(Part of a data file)

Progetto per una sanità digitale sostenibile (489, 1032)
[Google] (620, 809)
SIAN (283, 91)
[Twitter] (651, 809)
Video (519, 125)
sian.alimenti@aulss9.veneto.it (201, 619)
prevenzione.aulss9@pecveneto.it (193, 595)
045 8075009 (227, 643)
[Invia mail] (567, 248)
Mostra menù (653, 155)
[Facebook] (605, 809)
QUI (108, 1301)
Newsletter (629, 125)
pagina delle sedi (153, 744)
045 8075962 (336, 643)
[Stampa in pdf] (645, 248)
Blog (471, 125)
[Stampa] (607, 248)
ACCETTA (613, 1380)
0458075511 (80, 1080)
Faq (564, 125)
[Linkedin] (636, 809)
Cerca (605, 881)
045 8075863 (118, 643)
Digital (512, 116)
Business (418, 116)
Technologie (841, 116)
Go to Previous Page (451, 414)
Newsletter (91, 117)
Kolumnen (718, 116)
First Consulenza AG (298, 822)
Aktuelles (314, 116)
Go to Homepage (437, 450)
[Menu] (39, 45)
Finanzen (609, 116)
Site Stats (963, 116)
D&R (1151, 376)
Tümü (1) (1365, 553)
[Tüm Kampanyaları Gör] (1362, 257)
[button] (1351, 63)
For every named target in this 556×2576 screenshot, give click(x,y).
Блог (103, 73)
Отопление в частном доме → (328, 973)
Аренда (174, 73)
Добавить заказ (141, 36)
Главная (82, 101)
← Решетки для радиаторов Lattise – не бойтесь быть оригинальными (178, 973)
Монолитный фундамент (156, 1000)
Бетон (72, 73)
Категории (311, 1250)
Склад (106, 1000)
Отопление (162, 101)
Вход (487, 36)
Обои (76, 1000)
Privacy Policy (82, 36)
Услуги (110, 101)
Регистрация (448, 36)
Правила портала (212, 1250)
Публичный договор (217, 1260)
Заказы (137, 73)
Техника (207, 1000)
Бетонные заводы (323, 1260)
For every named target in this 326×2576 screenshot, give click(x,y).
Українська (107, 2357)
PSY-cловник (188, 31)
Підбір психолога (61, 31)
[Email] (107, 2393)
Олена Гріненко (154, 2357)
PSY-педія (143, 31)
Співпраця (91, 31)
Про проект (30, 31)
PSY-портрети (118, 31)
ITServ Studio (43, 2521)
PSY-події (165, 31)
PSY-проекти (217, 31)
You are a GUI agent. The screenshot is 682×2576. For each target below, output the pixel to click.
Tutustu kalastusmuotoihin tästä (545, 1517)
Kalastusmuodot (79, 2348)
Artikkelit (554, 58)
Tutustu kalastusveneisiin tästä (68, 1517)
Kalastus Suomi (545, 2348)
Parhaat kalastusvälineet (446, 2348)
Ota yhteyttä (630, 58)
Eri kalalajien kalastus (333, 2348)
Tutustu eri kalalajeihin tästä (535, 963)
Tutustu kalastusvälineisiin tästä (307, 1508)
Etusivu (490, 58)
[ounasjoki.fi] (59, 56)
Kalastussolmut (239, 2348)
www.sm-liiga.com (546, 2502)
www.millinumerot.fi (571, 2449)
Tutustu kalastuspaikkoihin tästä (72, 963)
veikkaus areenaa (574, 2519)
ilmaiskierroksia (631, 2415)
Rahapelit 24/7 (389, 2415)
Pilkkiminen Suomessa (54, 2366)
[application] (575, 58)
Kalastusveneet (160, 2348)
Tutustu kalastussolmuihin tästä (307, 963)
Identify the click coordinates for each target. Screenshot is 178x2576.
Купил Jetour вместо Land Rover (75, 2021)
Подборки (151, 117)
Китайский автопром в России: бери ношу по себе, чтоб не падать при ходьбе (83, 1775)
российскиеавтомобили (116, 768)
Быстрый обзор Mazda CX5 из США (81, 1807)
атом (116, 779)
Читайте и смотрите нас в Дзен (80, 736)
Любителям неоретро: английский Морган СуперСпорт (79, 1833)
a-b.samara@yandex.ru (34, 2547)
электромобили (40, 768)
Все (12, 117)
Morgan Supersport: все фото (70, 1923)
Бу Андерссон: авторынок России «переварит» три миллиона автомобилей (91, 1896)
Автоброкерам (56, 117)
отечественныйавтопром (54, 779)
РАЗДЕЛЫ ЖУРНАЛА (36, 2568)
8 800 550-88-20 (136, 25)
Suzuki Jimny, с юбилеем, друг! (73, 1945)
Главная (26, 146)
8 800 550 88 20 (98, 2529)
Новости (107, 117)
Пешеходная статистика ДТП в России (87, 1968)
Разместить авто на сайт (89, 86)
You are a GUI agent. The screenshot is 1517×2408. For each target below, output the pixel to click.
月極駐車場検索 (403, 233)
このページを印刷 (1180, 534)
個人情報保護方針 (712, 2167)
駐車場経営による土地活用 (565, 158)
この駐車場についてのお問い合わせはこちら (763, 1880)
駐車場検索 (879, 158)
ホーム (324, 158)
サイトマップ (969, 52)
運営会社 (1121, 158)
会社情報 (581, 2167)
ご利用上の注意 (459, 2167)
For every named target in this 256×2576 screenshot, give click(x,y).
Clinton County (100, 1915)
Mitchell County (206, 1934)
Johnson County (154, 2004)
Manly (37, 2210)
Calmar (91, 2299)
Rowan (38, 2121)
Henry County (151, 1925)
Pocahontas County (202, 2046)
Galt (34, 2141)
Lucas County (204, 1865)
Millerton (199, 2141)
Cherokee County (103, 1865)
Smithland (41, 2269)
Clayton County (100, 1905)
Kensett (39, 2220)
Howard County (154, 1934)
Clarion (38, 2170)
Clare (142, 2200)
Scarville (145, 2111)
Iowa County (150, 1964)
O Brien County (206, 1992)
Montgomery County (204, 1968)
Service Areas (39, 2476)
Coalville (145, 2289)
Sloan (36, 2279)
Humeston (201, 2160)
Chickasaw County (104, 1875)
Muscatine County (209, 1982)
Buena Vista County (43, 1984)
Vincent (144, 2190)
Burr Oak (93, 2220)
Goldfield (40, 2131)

- Aim
Please write out the listing above again, replacing "Go to Previous Page" with "Go Back" and keeping everything else the same.

- Response
Progetto per una sanità digitale sostenibile (489, 1032)
[Google] (620, 809)
SIAN (283, 91)
[Twitter] (651, 809)
Video (519, 125)
sian.alimenti@aulss9.veneto.it (201, 619)
prevenzione.aulss9@pecveneto.it (193, 595)
045 8075009 (227, 643)
[Invia mail] (567, 248)
Mostra menù (653, 155)
[Facebook] (605, 809)
QUI (108, 1301)
Newsletter (629, 125)
pagina delle sedi (153, 744)
045 8075962 (336, 643)
[Stampa in pdf] (645, 248)
Blog (471, 125)
[Stampa] (607, 248)
ACCETTA (613, 1380)
0458075511 (80, 1080)
Faq (564, 125)
[Linkedin] (636, 809)
Cerca (605, 881)
045 8075863 (118, 643)
Digital (512, 116)
Business (418, 116)
Technologie (841, 116)
Go Back (451, 414)
Newsletter (91, 117)
Kolumnen (718, 116)
First Consulenza AG (298, 822)
Aktuelles (314, 116)
Go to Homepage (437, 450)
[Menu] (39, 45)
Finanzen (609, 116)
Site Stats (963, 116)
D&R (1151, 376)
Tümü (1) (1365, 553)
[Tüm Kampanyaları Gör] (1362, 257)
[button] (1351, 63)
For every named target in this 556×2576 screenshot, give click(x,y).
Блог (103, 73)
Отопление в частном доме → (328, 973)
Аренда (174, 73)
Добавить заказ (141, 36)
Главная (82, 101)
← Решетки для радиаторов Lattise – не бойтесь быть оригинальными (178, 973)
Монолитный фундамент (156, 1000)
Бетон (72, 73)
Категории (311, 1250)
Склад (106, 1000)
Отопление (162, 101)
Вход (487, 36)
Обои (76, 1000)
Privacy Policy (82, 36)
Услуги (110, 101)
Регистрация (448, 36)
Правила портала (212, 1250)
Публичный договор (217, 1260)
Заказы (137, 73)
Техника (207, 1000)
Бетонные заводы (323, 1260)
For every named target in this 326×2576 screenshot, give click(x,y).
Українська (107, 2357)
PSY-cловник (188, 31)
Підбір психолога (61, 31)
[Email] (107, 2393)
Олена Гріненко (154, 2357)
PSY-педія (143, 31)
Співпраця (91, 31)
Про проект (30, 31)
PSY-портрети (118, 31)
ITServ Studio (43, 2521)
PSY-події (165, 31)
PSY-проекти (217, 31)
You are a GUI agent. The screenshot is 682×2576. For each target below, output the pixel to click.
Tutustu kalastusmuotoihin tästä (545, 1517)
Kalastusmuodot (79, 2348)
Artikkelit (554, 58)
Tutustu kalastusveneisiin tästä (68, 1517)
Kalastus Suomi (545, 2348)
Parhaat kalastusvälineet (446, 2348)
Ota yhteyttä (630, 58)
Eri kalalajien kalastus (333, 2348)
Tutustu eri kalalajeihin tästä (535, 963)
Tutustu kalastusvälineisiin tästä (307, 1508)
Etusivu (490, 58)
[ounasjoki.fi] (59, 56)
Kalastussolmut (239, 2348)
www.sm-liiga.com (546, 2502)
www.millinumerot.fi (571, 2449)
Tutustu kalastuspaikkoihin tästä (72, 963)
veikkaus areenaa (574, 2519)
ilmaiskierroksia (631, 2415)
Rahapelit 24/7 (389, 2415)
Pilkkiminen Suomessa (54, 2366)
[application] (575, 58)
Kalastusveneet (160, 2348)
Tutustu kalastussolmuihin tästä (307, 963)
Identify the click coordinates for each target. Screenshot is 178x2576.
Купил Jetour вместо Land Rover (75, 2021)
Подборки (151, 117)
Китайский автопром в России: бери ношу по себе, чтоб не падать при ходьбе (83, 1775)
российскиеавтомобили (116, 768)
Быстрый обзор Mazda CX5 из США (81, 1807)
атом (116, 779)
Читайте и смотрите нас в Дзен (80, 736)
Любителям неоретро: английский Морган СуперСпорт (79, 1833)
a-b.samara@yandex.ru (34, 2547)
электромобили (40, 768)
Все (12, 117)
Morgan Supersport: все фото (70, 1923)
Бу Андерссон: авторынок России «переварит» три миллиона автомобилей (91, 1896)
Автоброкерам (56, 117)
отечественныйавтопром (54, 779)
РАЗДЕЛЫ ЖУРНАЛА (36, 2568)
8 800 550-88-20 (136, 25)
Suzuki Jimny, с юбилеем, друг! (73, 1945)
Главная (26, 146)
8 800 550 88 20 (98, 2529)
Новости (107, 117)
Пешеходная статистика ДТП в России (87, 1968)
Разместить авто на сайт (89, 86)
You are a GUI agent. The screenshot is 1517×2408. For each target below, output the pixel to click.
月極駐車場検索 (403, 233)
このページを印刷 (1180, 534)
個人情報保護方針 (712, 2167)
駐車場経営による土地活用 (565, 158)
この駐車場についてのお問い合わせはこちら (763, 1880)
駐車場検索 (879, 158)
ホーム (324, 158)
サイトマップ (969, 52)
運営会社 (1121, 158)
会社情報 (581, 2167)
ご利用上の注意 (459, 2167)
For every named target in this 256×2576 screenshot, give click(x,y).
Clinton County (100, 1915)
Mitchell County (206, 1934)
Johnson County (154, 2004)
Manly (37, 2210)
Calmar (91, 2299)
Rowan (38, 2121)
Henry County (151, 1925)
Pocahontas County (202, 2046)
Galt (34, 2141)
Lucas County (204, 1865)
Millerton (199, 2141)
Cherokee County (103, 1865)
Smithland (41, 2269)
Clayton County (100, 1905)
Kensett (39, 2220)
Howard County (154, 1934)
Clarion (38, 2170)
Clare (142, 2200)
Scarville (145, 2111)
Iowa County (150, 1964)
O Brien County (206, 1992)
Montgomery County (204, 1968)
Service Areas (39, 2476)
Coalville (145, 2289)
Sloan (36, 2279)
Humeston (201, 2160)
Chickasaw County (104, 1875)
Muscatine County (209, 1982)
Buena Vista County (43, 1984)
Vincent (144, 2190)
Burr Oak (93, 2220)
Goldfield (40, 2131)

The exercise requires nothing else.